Krimi der Woche ∙ N° 49/2022 ∙ Hanspeter Eggenberger
Ming Tsu hat eine Mission. In einem Büchlein, das er immer mit sich trägt, hat er die Namen der Männer notiert, die er umbringen will. Sie alle haben dazu beigetragen, ihn von der Frau, die er liebt, zu trennen. Töten ist für Ming kein Problem. Als Kind wurde er von einem weissen Gangster aus dem Waisenhaus geholt und zum Killer ausgebildet. Er hat die Menschen nicht gezählt, die er im Auftrag seines Vormunds getötet hat.

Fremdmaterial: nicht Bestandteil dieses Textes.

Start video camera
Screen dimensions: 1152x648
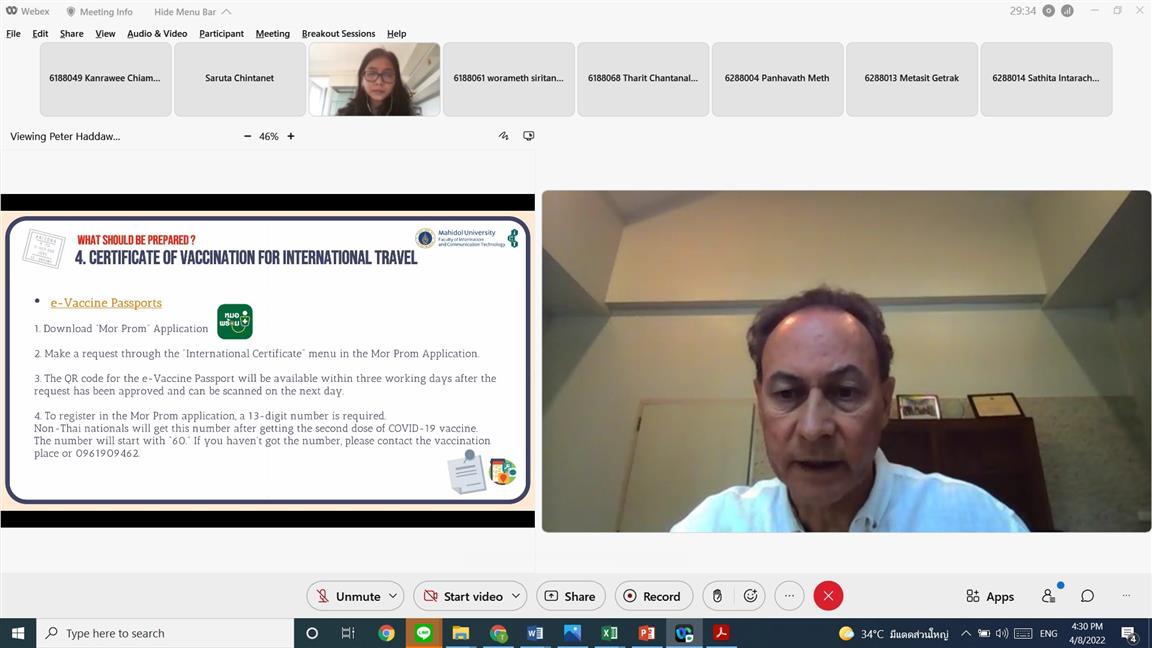461,596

Wir schreiben das Jahr 1869. Mings aktuelle Mission ist eine persönliche. Und sie soll ihm am Ende seine Frau zurückbringen. Ada hat Ming gegen den Widerstand ihres Vaters geheiratet. Als sie herausfand, dass ihr Mann ein Profikiller ist, war sie entsetzt. Ihr Vater liess Ming verprügeln und zum Eisenbahnbau in den Westen deportieren. Dort blieb der junge amerikanische Chinese aber nicht lange.
Aus dieser Exposition entwickelt der junge chinesischstämmige Amerikaner Tom Lin in seinem Debüt „Die tausend Verbrechen des Ming Tsu“ eine furiose Geschichte. Ein Roman, wie Sie ihn noch nie gelesen haben! Der verrückte Mix aus Western, Gothic, Komik und Krimi ist zwar gewürzt mit einem Hauch von Fantasy und Lovestory, bleibt aber immer tiefdunkler Noir. Nicht nur Ming, der wie ein Chinese aussieht, aber nur Englisch spricht, erlebt Rassismus. Auch andere Aussenseiter treten in der wilden Geschichte auf.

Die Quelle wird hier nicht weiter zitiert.